Measuring the topography of a sample is important for example in the manufacture of semiconductor devices, where a semiconductor wafer typically undergoes Chemical Mechanical Planarization (CMP) after a photolithography-etching-deposition process CMP might result in the wafer's topography induced by erosion of densely packed small feature arrays and dishing of larger features, while the ideal CMP results would be a substantially flat surface of the wafer.
Techniques enabling the topography measurements have been developed and are disclosed for example in U.S. Pat. Nos. 5,307,152, 5,671,050, 5,969,819, and 6,084,712. All these techniques utilize two diffraction gratings, and according to all these techniques, except for that of U.S. Pat. No. 5,671,050, two gratings are located, respectively, in spatially separated optical paths of illuminating and reflected light. According to the technique of U.S. Pat. No. 5,671,050, two gratings are located in the path of the incident and returned light. This is implemented locating both gratings very close to the sample.
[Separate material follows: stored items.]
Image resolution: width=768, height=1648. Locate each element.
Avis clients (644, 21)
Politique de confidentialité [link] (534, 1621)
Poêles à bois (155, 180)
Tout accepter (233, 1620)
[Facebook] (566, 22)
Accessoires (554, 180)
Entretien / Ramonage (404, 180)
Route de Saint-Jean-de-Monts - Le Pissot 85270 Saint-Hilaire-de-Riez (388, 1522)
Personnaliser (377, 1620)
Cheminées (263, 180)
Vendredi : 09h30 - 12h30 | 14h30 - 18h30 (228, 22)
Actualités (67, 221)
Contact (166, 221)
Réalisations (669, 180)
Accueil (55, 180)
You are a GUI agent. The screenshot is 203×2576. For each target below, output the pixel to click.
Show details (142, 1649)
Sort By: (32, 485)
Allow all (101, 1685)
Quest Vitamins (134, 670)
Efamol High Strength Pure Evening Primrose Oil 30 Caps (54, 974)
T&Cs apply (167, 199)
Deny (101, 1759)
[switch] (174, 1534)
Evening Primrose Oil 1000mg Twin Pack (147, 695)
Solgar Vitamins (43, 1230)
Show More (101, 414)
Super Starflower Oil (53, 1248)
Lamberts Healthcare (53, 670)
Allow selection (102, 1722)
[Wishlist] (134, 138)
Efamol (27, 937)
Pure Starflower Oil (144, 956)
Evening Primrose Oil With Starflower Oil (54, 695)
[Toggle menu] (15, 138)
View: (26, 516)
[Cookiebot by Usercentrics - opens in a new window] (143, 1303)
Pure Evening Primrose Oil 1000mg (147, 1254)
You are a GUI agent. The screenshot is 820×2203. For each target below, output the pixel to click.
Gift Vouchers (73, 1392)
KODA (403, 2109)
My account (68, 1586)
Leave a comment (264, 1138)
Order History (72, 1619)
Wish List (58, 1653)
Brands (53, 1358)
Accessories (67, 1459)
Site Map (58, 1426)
The use of a single grating has been proposed in the following articles W. Jaerisch and G. Makosch, “Optical contour mapping of surfaces” (Applied Optics 12(7), 1552-1557 (1973), and P. Jacquot, X. Colonna de Lega and P M Boone. “Common-path interferometer for flatness testing” SPIE 2248, Optics for productivity in manufacturing, paper 18 (1994). Here, similarly to the technique of U.S. Pat. No. 5,671,050, the grating is located close to the sample (downstream of all other elements of the optical system).